With the rise of health monitoring wearables, there’s an increasing interest and demand for epidermal electronics. While a strong interface between a sensor and a biological surface is essential, achieving such interface is still challenging. Now, scientists in South Korea has developed a flexible, silk-like material that is biocompatible and adhesive, opening doors for electronics or drug delivery devices that can be attached to biological surfaces such as skin.
The research team was led by Professor Jenny Lee Hyunjoo at the Korea Advanced Institute of Science & Technology (KAIST). They published their findings in the journal Advanced Functional Materials.
“We are opening up a novel use for silk by developing reusable and biodegradable silk adhesive using biocompatible silk fibroin. This technology will contribute to the development of next-generation epidermal electronics as well as drug delivery systems,” said Prof. Lee Hyunjoo.
For wearable devices and smart drug carriers, it is important to have materials that can properly adhere to biological surfaces. But such materials would need to be non-toxic to living tissues, reports Asian Scientist.
In this new study, the researchers developed calcium-modified silk fibroin as a biocompatible and strong adhesive.
Researchers embedded Calcium ions in silk fibroins to capture water and boost the cohesion force of the material. When they attached the calcium-modified silk to human skin and various polymer substrates, it showed strong viscoelasticity and strong adhesiveness. The researchers also found the new material to be reusable, water-degradable, biocompatible and conductive.

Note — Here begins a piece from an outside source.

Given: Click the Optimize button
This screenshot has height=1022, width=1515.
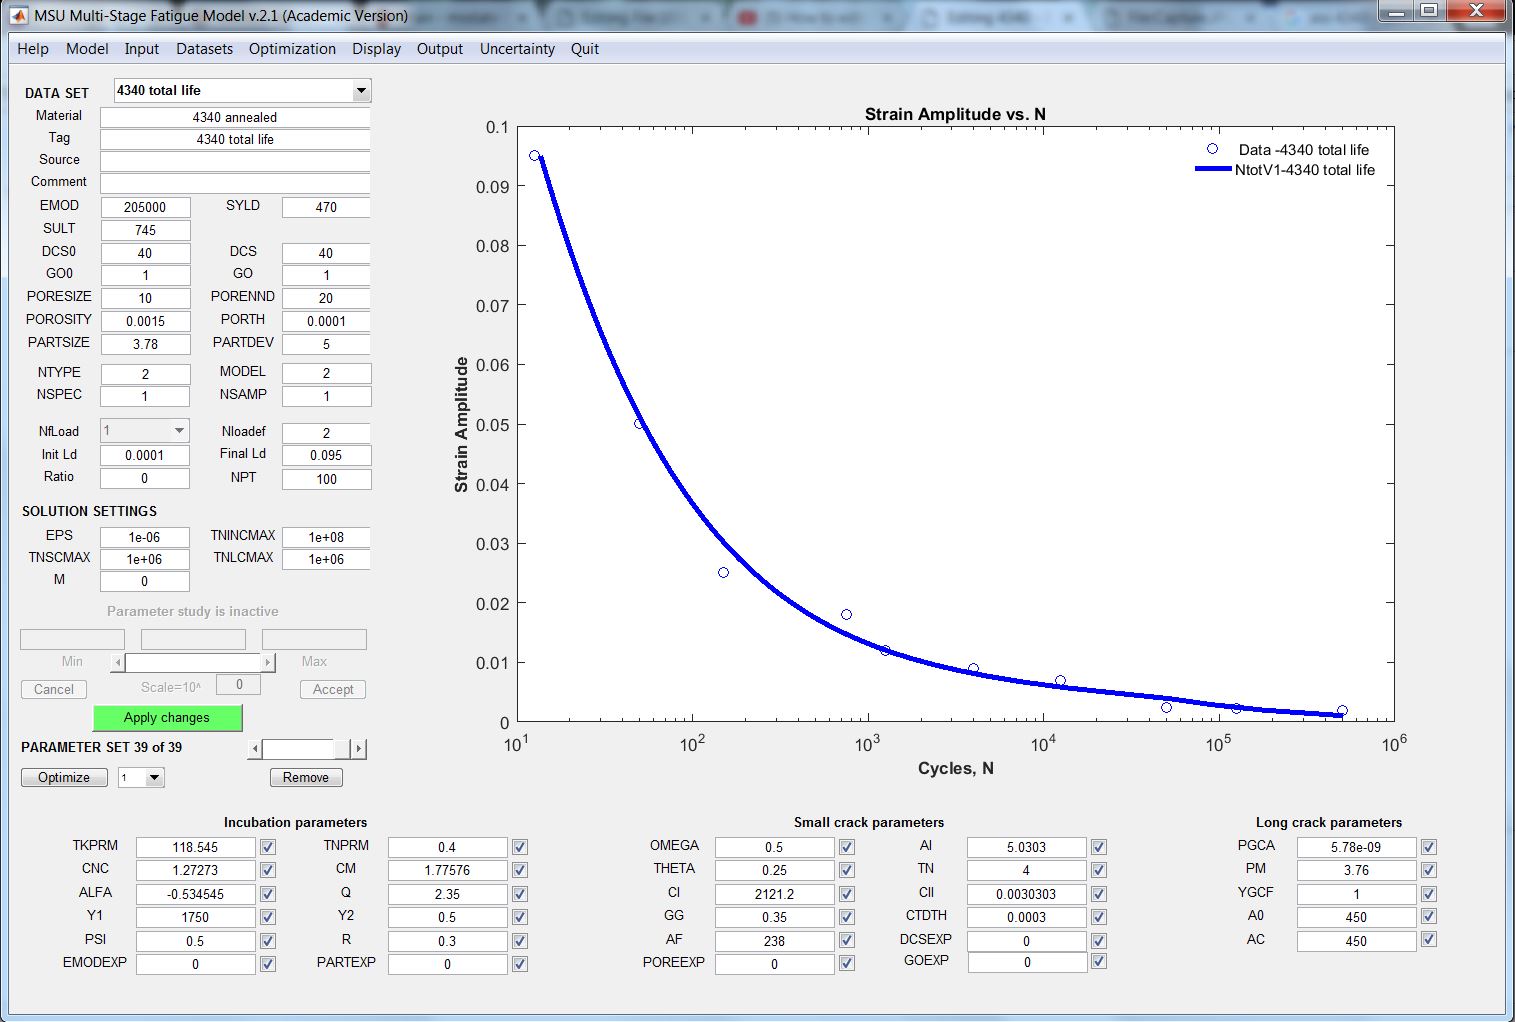Looking at the screenshot, I should point(64,778).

The researchers then constructed an epidermal capacitive touch sensor that can be attached to human skin. They performed attachment and detachment tests to verify the reusability of the sensor. Furthermore, to test the stretchability of the material, the researchers attached it on bladder tissue. When the bladder tissue was stretched, changes in the conductive properties of the silk adhesive corresponded to the tensile strain it experienced.